La Confederación de Empresas de la provincia de Cádiz (CEC) ha trasladado su preocupación ante las “tensiones diplomáticas” entre España y Estados Unidos, derivadas de la posición del Gobierno de Pedro Sánchez (aplaudida por la izquierda y cuestionada por las derechas y ultraderecha) respecto los ataques criminales coordinados de EEUU e Israel contra Irán y la lógica respuesta iraní, y ha recalcado “la importancia estratégica que la relación bilateral tiene para la economía de la provincia”.
El Gobierno de España de coalición progresista (de PSOE y Sumar), al menos en su retórica, ha rechazado la ofensiva militar ilegal (sin aval de Naciones Unidas) promovida por Donald Trump y Benjamín Netanyahu contra Irán.
Al respecto, Sánchez ha negado a EEUU usar las bases compartidas de Rota y Morón para bombardear al pueblo iraní. Y como pataleta, el inefable presidente norteamericano ha amenazado con imponer un embargo y cortar las relaciones comerciales, sin ser consciente de que su país negocia con la Unión Europea en bloque, no con España por separado.

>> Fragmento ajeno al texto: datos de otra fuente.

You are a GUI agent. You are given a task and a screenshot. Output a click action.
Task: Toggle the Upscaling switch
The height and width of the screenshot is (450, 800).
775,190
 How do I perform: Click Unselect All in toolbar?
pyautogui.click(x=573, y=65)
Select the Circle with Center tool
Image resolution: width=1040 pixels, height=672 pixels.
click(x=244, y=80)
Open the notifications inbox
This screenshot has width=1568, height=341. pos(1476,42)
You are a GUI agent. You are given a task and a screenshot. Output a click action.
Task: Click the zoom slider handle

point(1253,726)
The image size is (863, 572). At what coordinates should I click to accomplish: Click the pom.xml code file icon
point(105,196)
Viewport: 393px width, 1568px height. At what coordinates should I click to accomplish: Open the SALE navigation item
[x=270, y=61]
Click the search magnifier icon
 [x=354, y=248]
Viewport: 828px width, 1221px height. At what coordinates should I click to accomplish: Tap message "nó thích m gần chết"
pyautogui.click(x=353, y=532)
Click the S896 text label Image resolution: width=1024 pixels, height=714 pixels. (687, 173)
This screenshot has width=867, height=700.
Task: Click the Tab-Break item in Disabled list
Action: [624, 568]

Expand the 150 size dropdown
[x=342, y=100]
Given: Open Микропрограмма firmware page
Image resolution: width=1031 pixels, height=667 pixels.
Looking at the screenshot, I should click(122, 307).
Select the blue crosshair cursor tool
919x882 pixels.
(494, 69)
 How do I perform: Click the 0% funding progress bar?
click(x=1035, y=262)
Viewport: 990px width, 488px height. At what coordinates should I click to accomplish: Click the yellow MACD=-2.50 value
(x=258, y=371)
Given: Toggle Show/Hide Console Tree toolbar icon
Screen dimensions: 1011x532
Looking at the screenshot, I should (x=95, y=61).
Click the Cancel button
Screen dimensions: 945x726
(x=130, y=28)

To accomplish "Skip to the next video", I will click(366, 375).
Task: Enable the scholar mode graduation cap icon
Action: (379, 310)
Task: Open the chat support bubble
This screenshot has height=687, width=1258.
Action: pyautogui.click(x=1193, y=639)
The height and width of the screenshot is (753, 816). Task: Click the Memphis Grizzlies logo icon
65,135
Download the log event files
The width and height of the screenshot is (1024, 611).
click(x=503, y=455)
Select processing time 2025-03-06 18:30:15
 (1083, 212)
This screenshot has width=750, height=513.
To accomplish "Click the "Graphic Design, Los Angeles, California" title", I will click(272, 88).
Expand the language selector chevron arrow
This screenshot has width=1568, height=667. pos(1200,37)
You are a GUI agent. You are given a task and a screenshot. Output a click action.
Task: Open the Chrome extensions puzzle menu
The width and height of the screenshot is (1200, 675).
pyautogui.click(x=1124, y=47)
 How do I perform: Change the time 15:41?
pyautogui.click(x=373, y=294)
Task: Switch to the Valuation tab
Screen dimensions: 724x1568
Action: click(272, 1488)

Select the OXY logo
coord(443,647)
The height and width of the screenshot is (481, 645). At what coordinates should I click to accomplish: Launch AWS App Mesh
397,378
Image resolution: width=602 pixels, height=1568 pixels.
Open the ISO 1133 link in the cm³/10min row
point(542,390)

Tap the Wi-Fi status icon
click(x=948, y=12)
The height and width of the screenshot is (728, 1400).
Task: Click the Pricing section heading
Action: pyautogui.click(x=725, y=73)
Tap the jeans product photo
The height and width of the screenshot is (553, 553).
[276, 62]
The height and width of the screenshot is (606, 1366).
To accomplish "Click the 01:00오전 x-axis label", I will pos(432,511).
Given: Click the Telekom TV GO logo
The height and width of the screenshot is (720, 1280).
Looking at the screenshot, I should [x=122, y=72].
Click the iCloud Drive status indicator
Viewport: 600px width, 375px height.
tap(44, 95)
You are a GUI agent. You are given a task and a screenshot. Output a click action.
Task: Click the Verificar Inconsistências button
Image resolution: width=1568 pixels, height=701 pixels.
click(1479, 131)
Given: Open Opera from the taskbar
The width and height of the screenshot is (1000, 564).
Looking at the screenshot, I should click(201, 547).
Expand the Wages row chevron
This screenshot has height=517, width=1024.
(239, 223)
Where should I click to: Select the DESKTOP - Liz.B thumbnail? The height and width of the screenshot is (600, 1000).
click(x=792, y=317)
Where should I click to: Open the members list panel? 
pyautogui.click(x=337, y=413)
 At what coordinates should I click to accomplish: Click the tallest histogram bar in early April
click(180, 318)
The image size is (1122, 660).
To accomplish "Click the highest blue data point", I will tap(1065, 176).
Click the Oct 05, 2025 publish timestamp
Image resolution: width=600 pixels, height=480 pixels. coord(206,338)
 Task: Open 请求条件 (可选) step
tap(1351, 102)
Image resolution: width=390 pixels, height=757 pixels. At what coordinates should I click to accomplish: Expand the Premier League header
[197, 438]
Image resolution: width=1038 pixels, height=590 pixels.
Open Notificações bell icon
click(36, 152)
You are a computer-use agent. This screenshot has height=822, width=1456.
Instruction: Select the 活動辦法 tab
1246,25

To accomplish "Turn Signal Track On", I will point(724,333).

En este contexto, la patronal gaditana, con su presidente al frente, José Andrés Santos, ha visto oportuno recordar que la provincia de Cádiz mantiene uno de los vínculos económicos “más relevantes” con EEUU dentro del panorama nacional, con un volumen de intercambio comercial que supera los 1.000 millones de euros anuales. Esta relación se sustenta fundamentalmente en dos pilares: el “dinamismo” del sector exportador y la “intensa cooperación industrial y logística” ligada a la presencia estadounidense en la Base de Rota.
“VÍNCULOS ECONÓMICOS RELEVANTES”
En el ámbito comercial, las exportaciones gaditanas hacia el mercado estadounidense alcanzaron más de 459,3 millones de euros en 2024, con un acumulado de 405,7 millones hasta noviembre de 2025, consolidando a EEUU como uno de los destinos prioritarios para empresas con presencia en Cádiz. Entre los principales productos exportados destacan combustibles, aceites minerales, aceite de oliva, vino y diversas manufacturas industriales.
A ello se suma, interpreta desde la CEC, el “impacto estratégico” de la cooperación industrial vinculada a la US Navy y a la Base Naval, “uno de los principales polos de actividad económica de la Bahía de Cádiz”, y a la vez potencial e inquietante objetivo militar.
Sobre este punto, la patronal pone en valor que Navantia mantiene en vigor hasta 2028 un contrato de reparaciones con la Armada estadounidense valorado en 822 millones de euros, “lo que sostiene aproximadamente 1.000 empleos directos en la industria naval y su potente red de empresas auxiliares”.
Asimismo, se afirma que la presencia de este ejército extranjero en la base militar roteña “genera un impacto económico anual estimado en torno a 600 millones en la economía local”, al que se añade la reciente inversión anunciada de 400 millones destinada a mejorar infraestructuras críticas dentro del recinto.
“LA RELACIÓN ENTRE CÁDIZ Y EEUU ES MUCHO MÁS QUE UNA CUESTIÓN DIPLOMÁTICA”
Ante este escenario, la Confederación de Empresas considera “imprescindible” preservar un marco de cooperación estable entre ambos países “que permita garantizar la seguridad jurídica, la confianza inversora y la continuidad de las relaciones comerciales”, se subraya en la nota remitida a DIARIO Bahía de Cádiz.
“La relación entre Cádiz y Estados Unidos es mucho más que una cuestión diplomática; es una realidad económica que sostiene actividad, empleo e inversión en nuestra provincia. Por eso es fundamental que se utilicen todos los cauces diplomáticos necesarios para preservar una alianza estratégica que ha demostrado ser beneficiosa para ambas partes”, insiste José Andrés Santos.
De hecho, el presidente de la CEC opina que “la defensa de nuestra soberanía, plenamente integrada en la estrategia europea, es perfectamente compatible con el mantenimiento de relaciones de cooperación sólidas y estables con nuestros socios internacionales”.
Y se insiste en que el tejido productivo gaditano mantiene una relación directa e indirecta con la economía estadounidense a través de múltiples sectores (industrial, logístico, agroalimentario y exportador), por lo que “cualquier deterioro prolongado en el marco de cooperación bilateral podría generar incertidumbre en empresas y trabajadores”.
Por ello, la patronal gaditana, que en ningún momento se muestra explícitamente en contra de esta nueva guerra ilegal iniciada por el sanguinario imperialismo de EEUU y el sionismo genocida de Israel, insta a que se refuercen los canales diplomáticos y de diálogo entre ambos países “con el objetivo de salvaguardar los intereses económicos, industriales y laborales de la provincia de Cádiz, que se encuentran estrechamente vinculados a esta histórica alianza estratégica”.